Changelog
The doctrine is versioned, dated, and revised in the open.
A doctrine that asks enterprises to govern autonomous behavior must itself be governed: every substantive change to the AI Harness Doctrine is versioned, dated, and recorded here. The current version is v3.1.
v3.1 — June 10, 2026
- Added stable anchor identifiers to every Law, Plane, and Pillar so external documents can cite doctrine sections directly.
- Introduced doctrine versioning, this changelog, and structured publisher metadata (author: AI Harness Institute).
- Published the category comparison series — AI Harness vs Identity & Access Management, Security Monitoring, Orchestration, and AI Guardrails.
- Published llms.txt for language-model discoverability.
v3.0 — May 11–12, 2026
Major revision of the doctrine's structure and vocabulary.
- Least Agency introduced as a first-class principle — the third leg of the governance trilogy (Least Privilege → Least Trust → Least Agency) — and landed in Law 1.
- Law 4 renamed from "Agent-to-Agent Trust Must Be Explicit" to "Trust Does Not Travel," broadening its scope to every handoff type: delegation, orchestration, tool invocation, and subagent spawning.

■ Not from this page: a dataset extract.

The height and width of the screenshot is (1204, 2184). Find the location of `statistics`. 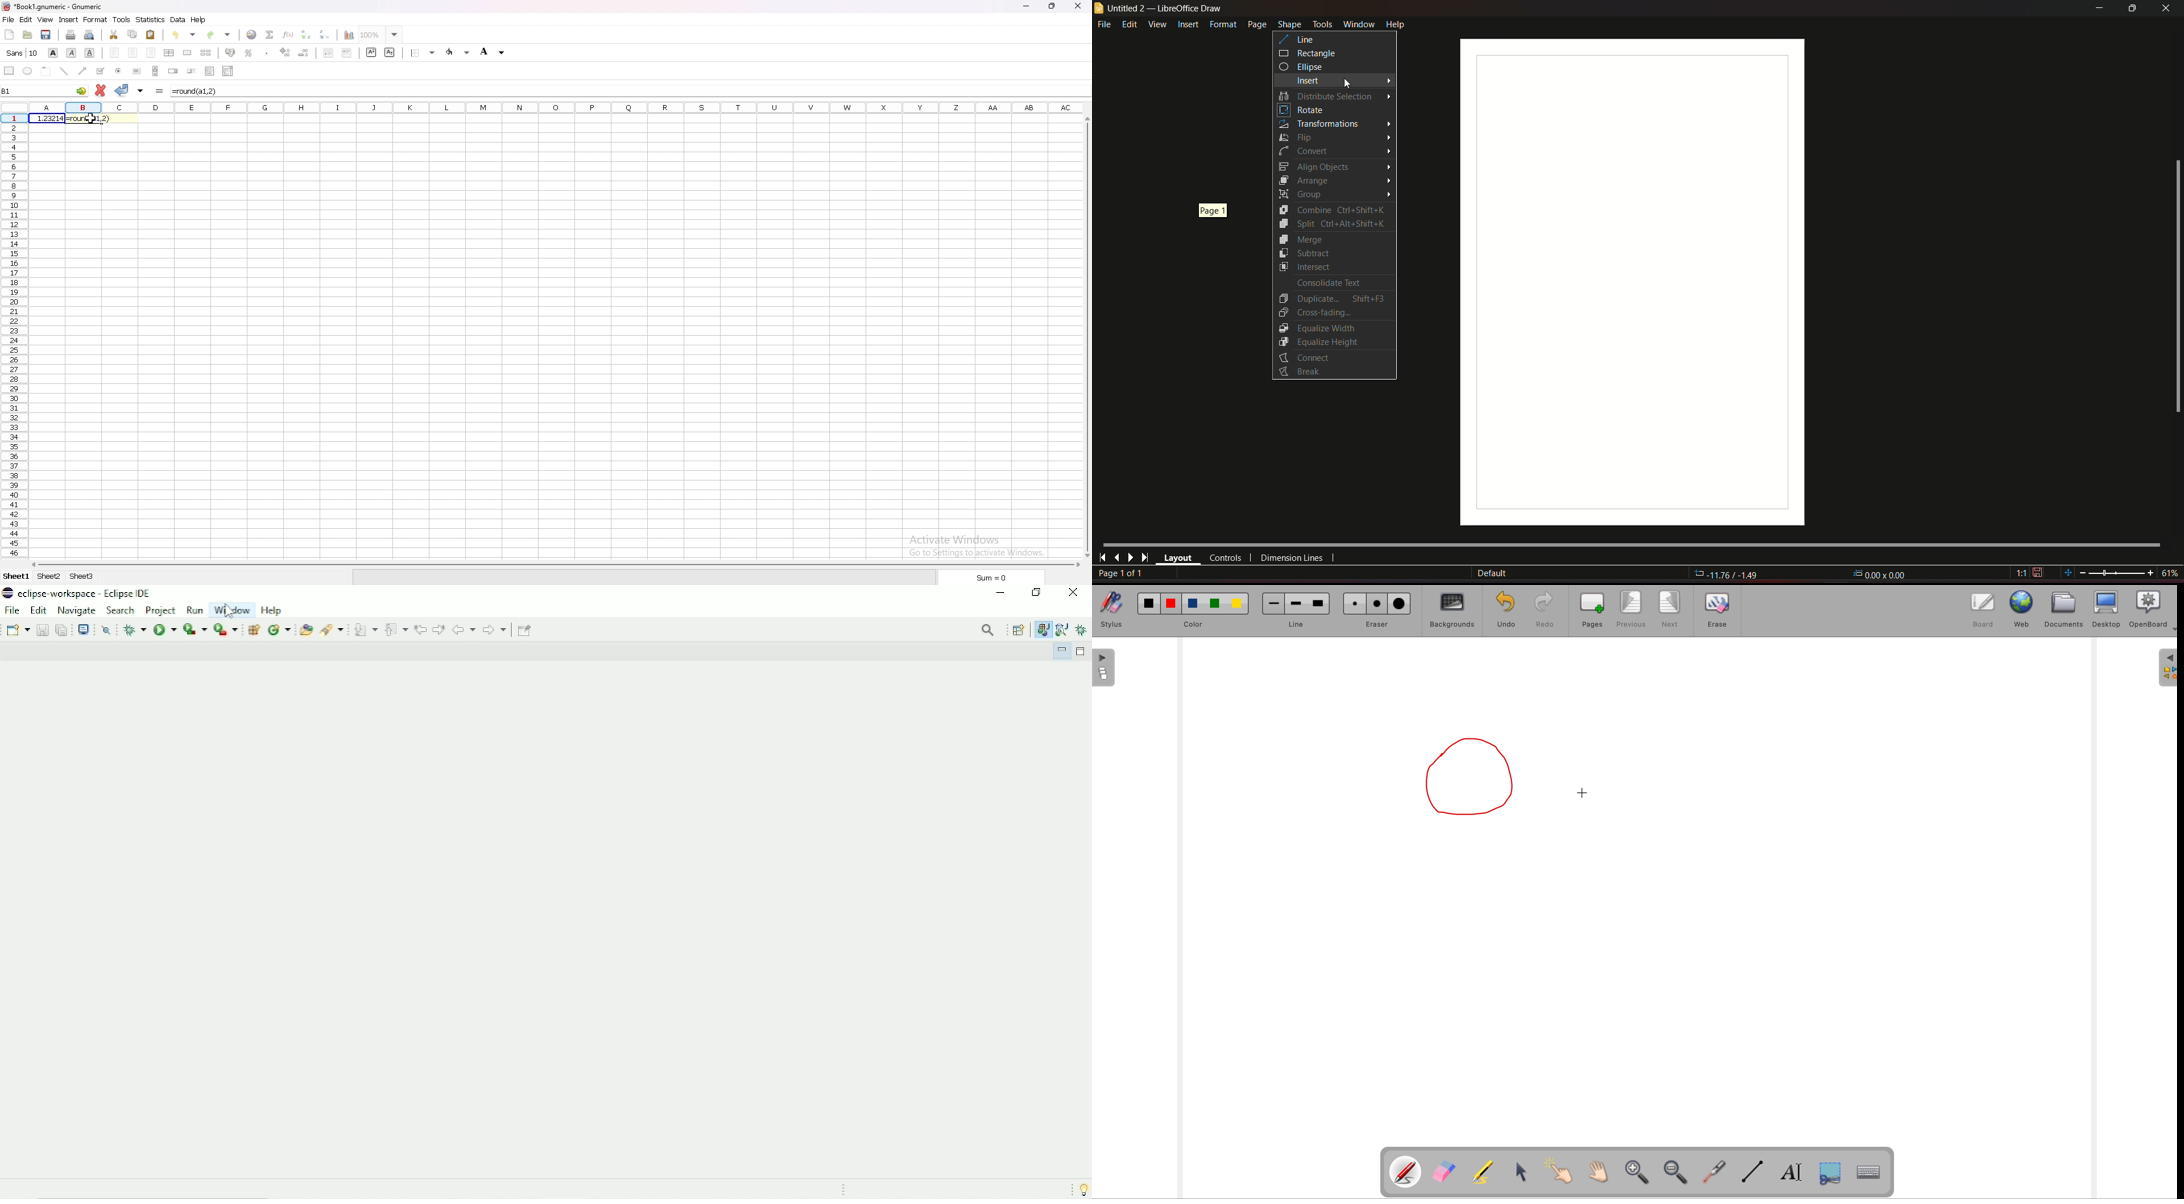

statistics is located at coordinates (150, 19).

- Architecture expanded from 4 to 5 Planes — Plane 5 (Multi-Agent Trust & Delegation) added as the architectural home of Law 4; Plane 1 renamed to Agent Identity & Lifecycle; Plane 4 broadened to Human Oversight, Audit & Traceability.
- Framework expanded to 6 Pillars — Mission Definition split out from Agent Identity; Multi-Agent Governance added.
- Threat Surface section added to the Declaration: prompt injection, intent hijacking, cascading failure, behavioral drift.
- Maturity Model published as a standalone page: Identified → Governed → Continuous.
- The Declaration's three non-negotiables sharpened; homepage redesigned.
v1.0 — May 8, 2026
- Initial public publication of the AI Harness Doctrine at aiharnessdoctrine.org: Declaration, 5 Laws, Architecture, Framework, and the Zero Trust parallel.
Proposed revisions are evaluated against one test: does the change make autonomous AI agents more governable — at runtime, across systems, at the level of behavior?